I got hired two and a half years ago to be a solution architect and create and lead the accelerator team on a 90M multi-vendor transformation and data migration project.
The accelerator team would find manual, error prone work that was a good candidate for productization, create MVPs and make the work of everyone else on the team faster. The goal was to eventually use these tools and processes in the larger practice within the energy and utilities space.
When I started, we had 25 people on the team including with seven senior technical people leading their own work streams or doing overall program management and practice development. This was the first project of its kind in this industry that my company had done.
Almost exactly a year ago my boss, the overall project lead, quit along with his peer in a parallel organization due to disagreements with leadership. Since then we've lost 10 more people including all the two of the senior technical resources. Me and one of the remains. We've hired a few people to fill in the gaps but they have all been on the project less than 4 months some of them only one.
My best developer has gotten very concerned about the attrition and just gave us two weeks notice last night. The last remaining Junior technical resource on a very specialized and technically complex workstream told me this week that is quit date is in 6 weeks if things don't change. I know of at least three other people who will be quitting in 1 to 6 months depending on what happens and what their job prospects are.
I've been raising the alarm to leadership that we need to stop this Boulder of attrition that keeps rolling down the hill. We had a meeting with the whole team and the business unit head (3 or 4 levels above me) along with my boss's boss and a few other very high level people. I told my team to come to that meeting with hard questions. None of those questions were answered with any substance. I've been told off the books that there is no chance of promotions for junior people who are backfilling senior roles (and doing an admirable job of it).

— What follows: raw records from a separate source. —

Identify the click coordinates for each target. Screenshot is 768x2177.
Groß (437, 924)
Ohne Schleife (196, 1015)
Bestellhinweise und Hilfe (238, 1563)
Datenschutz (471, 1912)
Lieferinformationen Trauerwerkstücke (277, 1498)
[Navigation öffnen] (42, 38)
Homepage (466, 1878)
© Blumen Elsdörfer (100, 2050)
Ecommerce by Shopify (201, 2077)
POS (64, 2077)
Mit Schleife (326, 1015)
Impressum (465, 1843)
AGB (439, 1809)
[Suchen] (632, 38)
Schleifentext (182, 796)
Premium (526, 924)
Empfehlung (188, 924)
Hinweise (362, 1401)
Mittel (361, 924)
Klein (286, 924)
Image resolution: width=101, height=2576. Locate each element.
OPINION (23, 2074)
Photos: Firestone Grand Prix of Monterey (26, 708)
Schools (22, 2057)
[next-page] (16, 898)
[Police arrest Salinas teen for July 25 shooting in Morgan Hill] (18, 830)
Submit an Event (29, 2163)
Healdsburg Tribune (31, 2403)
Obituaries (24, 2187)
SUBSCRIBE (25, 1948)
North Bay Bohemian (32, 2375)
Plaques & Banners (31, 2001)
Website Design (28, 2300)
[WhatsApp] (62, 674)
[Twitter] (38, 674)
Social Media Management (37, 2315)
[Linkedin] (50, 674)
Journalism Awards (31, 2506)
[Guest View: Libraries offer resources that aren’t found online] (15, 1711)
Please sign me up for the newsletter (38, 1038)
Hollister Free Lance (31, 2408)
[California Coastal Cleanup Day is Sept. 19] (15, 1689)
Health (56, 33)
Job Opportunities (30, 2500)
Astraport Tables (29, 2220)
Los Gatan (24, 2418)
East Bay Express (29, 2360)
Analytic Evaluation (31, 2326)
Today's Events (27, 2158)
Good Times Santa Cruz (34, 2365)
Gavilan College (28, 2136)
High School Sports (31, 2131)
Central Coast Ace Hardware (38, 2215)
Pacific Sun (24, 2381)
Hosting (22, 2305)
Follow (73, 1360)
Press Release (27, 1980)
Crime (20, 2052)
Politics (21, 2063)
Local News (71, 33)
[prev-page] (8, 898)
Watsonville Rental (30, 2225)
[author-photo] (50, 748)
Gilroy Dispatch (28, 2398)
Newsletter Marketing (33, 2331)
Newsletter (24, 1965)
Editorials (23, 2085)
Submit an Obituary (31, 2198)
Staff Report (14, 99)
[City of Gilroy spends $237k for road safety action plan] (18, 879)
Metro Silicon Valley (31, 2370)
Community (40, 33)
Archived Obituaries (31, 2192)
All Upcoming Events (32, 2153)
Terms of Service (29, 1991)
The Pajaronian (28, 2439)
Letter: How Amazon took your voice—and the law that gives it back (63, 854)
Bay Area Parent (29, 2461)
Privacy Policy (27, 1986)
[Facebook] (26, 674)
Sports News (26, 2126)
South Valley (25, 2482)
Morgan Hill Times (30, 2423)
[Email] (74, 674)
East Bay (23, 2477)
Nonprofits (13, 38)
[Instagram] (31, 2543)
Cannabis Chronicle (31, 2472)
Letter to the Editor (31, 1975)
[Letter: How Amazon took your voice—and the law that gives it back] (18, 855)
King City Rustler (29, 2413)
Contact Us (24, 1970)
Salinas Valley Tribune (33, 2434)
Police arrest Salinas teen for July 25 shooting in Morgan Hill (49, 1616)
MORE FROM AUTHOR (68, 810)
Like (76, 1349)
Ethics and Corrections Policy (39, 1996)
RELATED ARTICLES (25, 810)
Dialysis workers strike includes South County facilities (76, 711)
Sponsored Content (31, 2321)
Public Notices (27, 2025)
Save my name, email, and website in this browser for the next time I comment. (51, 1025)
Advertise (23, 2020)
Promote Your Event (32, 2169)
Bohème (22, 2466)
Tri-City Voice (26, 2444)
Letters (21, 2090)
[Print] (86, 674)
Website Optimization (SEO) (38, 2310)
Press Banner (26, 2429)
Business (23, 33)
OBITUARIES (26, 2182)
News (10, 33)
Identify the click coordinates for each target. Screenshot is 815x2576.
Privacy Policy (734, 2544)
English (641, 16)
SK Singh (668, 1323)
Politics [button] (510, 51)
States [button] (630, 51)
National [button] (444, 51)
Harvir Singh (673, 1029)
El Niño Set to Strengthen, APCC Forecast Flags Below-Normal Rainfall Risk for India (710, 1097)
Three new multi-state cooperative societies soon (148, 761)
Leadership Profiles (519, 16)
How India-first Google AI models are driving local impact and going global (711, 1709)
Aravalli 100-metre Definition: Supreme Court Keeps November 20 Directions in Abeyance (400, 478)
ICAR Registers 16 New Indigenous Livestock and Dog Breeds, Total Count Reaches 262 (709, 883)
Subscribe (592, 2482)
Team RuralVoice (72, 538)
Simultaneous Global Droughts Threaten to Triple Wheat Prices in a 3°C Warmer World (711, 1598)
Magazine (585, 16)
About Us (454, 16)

The client has escalated multiple times due to attrition and the perceived lack of the right talent on this team. I agree with them. We are going to start missing milestones and the quality of the work is already slipping. I'm providing emergency coverage for program management project management escalations vendor management contracts and change orders and a bunch of other things that I have no prior experience or training to do.
We've had people added who were on the bench because they're free and available but we can't seem to get the right technical resources to do the actual work. Two people we hired recently aren't even officially billing to the project code because the account manager doesn't want to cut into revenue for the project.
One of the work streams I took over when the lead project manager quit 2 months ago has had poor vendor management that I only realize recently. They released their final build of their product and it's so buggy we can't even recommend the customer install, test, and use it.
I spoke with my old boss two nights ago. Best boss I have worked for. He told me this story that will add some additional context.
He and his peer both quit at the same time and we're also hired together to build the original team. My old boss got promoted and asked for his peer and friend to get promoted as well. He was told there was only one slot for promotion and the other guy had to wait a year. Are year came and went with no movement.
My boss had a personal commitment that he had planned for months. He was supporting a sales pursuit when the client asked for an in-person presentation on it with just over a week's notice. My boss said no, coordinated a backup, and then started getting a ton of pressure from leadership to attend the in-person meeting that conflicted with his personal commitment. The department head called him up and said he had his friend's promotion papers on his desk and would push them through if he went on this trip. You know where this is going that promotion never materialized. They both quit 2 months later. This makes me very distrustful about any promises leadership makes which at this point they're not even making promises.
How screwed am I? is there a recovery model for this project or a situation like this?